►
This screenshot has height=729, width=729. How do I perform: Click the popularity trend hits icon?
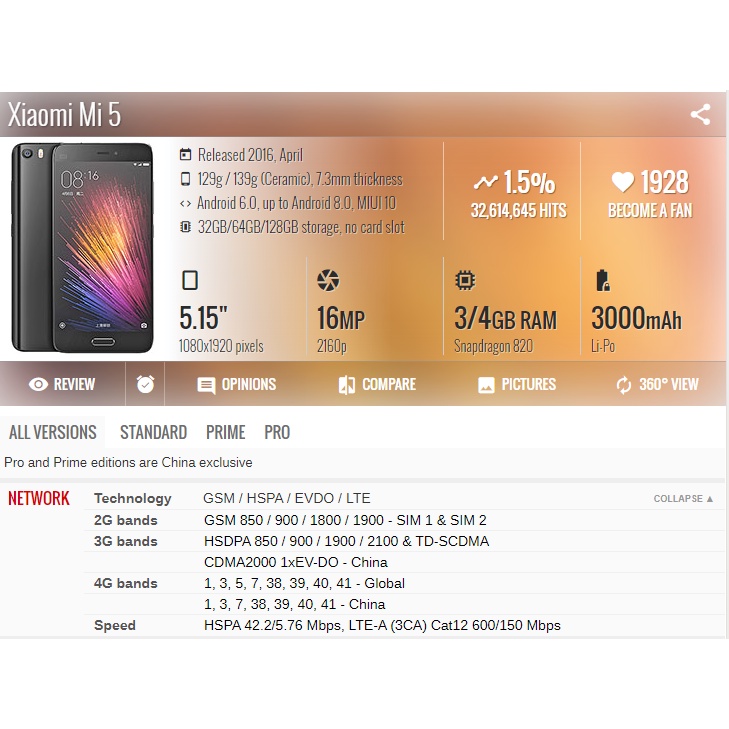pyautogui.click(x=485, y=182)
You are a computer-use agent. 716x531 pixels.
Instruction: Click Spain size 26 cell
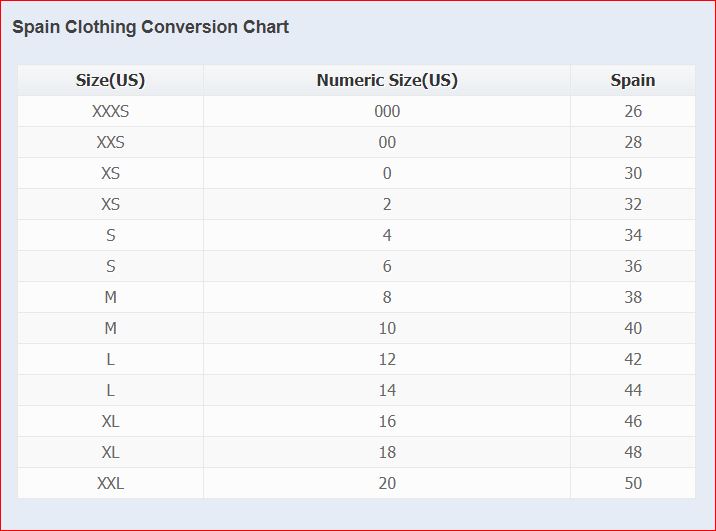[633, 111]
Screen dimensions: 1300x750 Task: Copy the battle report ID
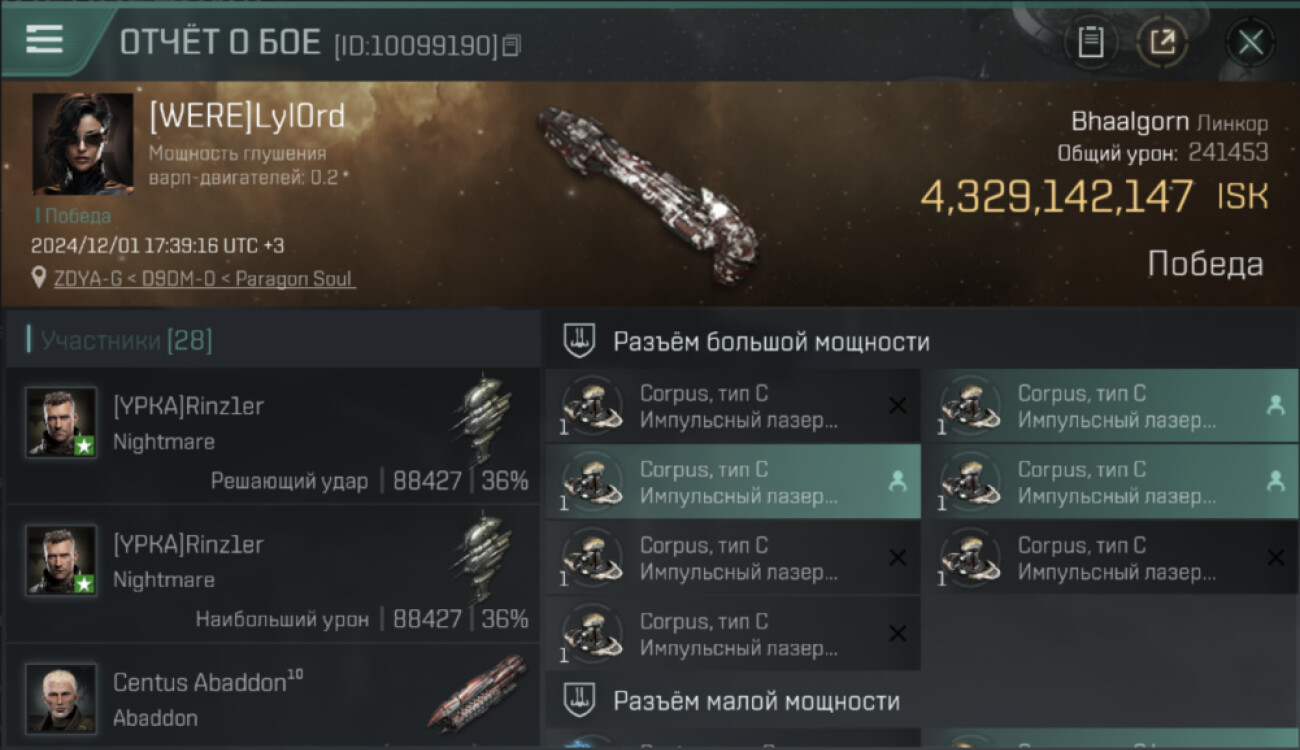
◄
#### About this task
With pictures omitted, copy exactly the lines from the one containing "You are a computer-use agent. 716x531 pixels." through the final line of the listing, both included.

#### Result
You are a computer-use agent. 716x531 pixels.
Instruction: Click Spain size 26 cell
[633, 111]
Screen dimensions: 1300x750 Task: Copy the battle report ID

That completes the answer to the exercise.